◆ Problem requirements ◆
Look for the word "title". Copy every line of the listing where it occurs.

*** Opening Dataset records ***

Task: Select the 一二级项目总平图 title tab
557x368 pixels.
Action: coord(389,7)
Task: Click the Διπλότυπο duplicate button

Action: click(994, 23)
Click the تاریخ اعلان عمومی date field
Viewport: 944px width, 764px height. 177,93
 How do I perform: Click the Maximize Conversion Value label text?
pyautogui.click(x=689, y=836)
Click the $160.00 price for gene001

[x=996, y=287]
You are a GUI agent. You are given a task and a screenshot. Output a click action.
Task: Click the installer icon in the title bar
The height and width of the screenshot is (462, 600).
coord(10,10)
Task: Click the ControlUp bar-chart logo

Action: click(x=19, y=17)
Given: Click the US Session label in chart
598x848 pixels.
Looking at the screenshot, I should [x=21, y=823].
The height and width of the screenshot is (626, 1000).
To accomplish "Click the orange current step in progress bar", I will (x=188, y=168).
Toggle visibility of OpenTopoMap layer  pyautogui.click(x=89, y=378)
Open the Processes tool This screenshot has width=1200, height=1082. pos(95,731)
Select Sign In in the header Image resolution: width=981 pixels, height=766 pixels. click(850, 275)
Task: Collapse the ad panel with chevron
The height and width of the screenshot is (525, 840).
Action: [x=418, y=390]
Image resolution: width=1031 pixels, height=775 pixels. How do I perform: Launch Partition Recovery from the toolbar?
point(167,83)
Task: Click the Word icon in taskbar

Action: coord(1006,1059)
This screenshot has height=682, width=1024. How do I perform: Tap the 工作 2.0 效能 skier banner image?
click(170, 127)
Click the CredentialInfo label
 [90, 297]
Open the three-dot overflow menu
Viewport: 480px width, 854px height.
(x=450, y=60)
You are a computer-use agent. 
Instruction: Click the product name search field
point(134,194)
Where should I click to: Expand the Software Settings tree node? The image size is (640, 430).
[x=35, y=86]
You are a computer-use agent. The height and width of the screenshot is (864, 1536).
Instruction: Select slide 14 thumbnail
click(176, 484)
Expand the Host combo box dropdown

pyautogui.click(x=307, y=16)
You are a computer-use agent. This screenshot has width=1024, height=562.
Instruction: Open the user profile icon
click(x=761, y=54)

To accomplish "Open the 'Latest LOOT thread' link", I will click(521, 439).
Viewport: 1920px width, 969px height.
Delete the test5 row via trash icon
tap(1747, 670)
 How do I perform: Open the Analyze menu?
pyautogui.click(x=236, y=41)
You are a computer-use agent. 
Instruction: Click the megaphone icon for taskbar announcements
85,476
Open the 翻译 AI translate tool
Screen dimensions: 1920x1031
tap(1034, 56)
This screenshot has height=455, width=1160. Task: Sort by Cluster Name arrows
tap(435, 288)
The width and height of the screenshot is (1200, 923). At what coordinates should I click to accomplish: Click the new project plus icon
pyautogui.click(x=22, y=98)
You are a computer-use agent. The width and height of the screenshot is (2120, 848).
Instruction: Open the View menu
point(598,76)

*** Closing Dataset records ***

◆ Result for this exercise ◆
Task: Select the 一二级项目总平图 title tab
Task: Click the installer icon in the title bar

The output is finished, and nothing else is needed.